I’m seeing different results when filling data from a same TTree using 2 different methods.
# get the file (69MB) from https://cernbox.cern.ch/s/aotAznyWsQVSqxa
f = ROOT.TFile.Open("jetE.root")
tr = f.jtree
hr = ROOT.TH1D("hr","hr", 100, 0,2.)
tr.Project("hr","jet_E/jet_true_E")
print(hr.GetBinContent(44))
which gives 1187233.0
When using RDataFrame :
df = ROOT.RDataFrame(tr)
df=df.Define('r', "jet_E/jet_true_E")
h = df.Histo1D(("hr","hr", 100, 0,2.), 'r').GetPtr()

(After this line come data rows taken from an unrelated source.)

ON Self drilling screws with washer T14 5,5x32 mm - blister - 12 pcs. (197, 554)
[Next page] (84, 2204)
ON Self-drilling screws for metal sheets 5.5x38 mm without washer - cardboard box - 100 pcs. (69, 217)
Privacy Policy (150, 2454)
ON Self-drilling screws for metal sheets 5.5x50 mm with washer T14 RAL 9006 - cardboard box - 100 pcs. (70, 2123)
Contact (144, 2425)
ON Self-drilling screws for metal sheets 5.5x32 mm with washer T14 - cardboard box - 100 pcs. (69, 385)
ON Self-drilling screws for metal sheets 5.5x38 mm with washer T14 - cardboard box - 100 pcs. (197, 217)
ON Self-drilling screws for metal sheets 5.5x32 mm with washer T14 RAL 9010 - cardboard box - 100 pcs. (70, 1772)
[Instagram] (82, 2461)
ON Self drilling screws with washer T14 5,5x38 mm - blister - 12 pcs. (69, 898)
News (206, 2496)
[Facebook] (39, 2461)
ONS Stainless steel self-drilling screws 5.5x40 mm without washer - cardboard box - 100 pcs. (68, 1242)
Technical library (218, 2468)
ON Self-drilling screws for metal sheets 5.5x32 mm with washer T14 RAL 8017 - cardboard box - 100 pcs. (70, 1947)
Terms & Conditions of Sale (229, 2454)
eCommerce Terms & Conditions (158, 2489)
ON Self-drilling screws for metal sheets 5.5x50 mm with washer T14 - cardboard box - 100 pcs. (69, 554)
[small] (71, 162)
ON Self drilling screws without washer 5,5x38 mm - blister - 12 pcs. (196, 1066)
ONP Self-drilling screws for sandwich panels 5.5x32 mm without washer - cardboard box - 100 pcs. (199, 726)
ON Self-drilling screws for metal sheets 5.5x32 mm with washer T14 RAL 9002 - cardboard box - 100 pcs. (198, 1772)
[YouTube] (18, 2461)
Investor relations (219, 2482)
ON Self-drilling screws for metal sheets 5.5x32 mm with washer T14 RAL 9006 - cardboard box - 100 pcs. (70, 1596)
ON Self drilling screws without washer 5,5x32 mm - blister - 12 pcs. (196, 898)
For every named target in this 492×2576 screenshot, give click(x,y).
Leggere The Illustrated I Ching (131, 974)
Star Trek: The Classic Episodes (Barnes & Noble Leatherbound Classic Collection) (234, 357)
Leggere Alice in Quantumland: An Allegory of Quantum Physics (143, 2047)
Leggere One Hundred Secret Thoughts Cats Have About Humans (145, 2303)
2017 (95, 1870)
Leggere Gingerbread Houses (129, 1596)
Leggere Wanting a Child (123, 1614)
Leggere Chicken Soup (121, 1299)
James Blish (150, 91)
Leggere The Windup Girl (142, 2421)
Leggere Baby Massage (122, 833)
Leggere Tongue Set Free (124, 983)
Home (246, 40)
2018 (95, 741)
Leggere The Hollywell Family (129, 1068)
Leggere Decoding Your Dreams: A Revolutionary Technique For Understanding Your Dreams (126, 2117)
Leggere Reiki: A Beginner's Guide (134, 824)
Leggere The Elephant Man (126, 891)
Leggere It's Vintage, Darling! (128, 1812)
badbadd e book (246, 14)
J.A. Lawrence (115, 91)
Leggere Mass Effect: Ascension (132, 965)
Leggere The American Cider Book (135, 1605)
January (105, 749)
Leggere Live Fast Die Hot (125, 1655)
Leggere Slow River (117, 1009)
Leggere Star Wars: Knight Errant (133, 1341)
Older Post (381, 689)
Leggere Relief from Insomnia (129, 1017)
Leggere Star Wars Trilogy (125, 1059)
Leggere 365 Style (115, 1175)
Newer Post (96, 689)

print(h.GetBinContent(44)) # this gives 1187240.0
I get 1187240.0
Am I doing something wrong ? Or is there something wrong with Project or Histo1D ?
Cheers,
P-A
ps : editing to add I also tried an entirely different method : by loading the data with uproot and then calling hr.FillN( ), I get the same result as in the 2nd case (RDataFrame case)
_ROOT Version:6.26/02
_Platform: linux Compiler: Not Provided
My suspicion is …
Both “jet_E” and “jet_true_E” are “Float_t”.
The exact value of “jet_E/jet_true_E” will depend on when something gets promoted to “Double_t” (so, it’s possible that sometimes the calculated value will land in the neighboring bin): df=df.Define('r', "Double_t(jet_E)/Double_t(jet_true_E)")
Thanks ! You mean that Project would convert to double before taking the ratio while RDataFrame is performing it using float ? And then the 7 wrong assignments would be due to the resulting numerical fluctuation around the bin boundaries…
That makes sense, but is 7 out of ~1M compatible with the difference in numerical precision between float and double ?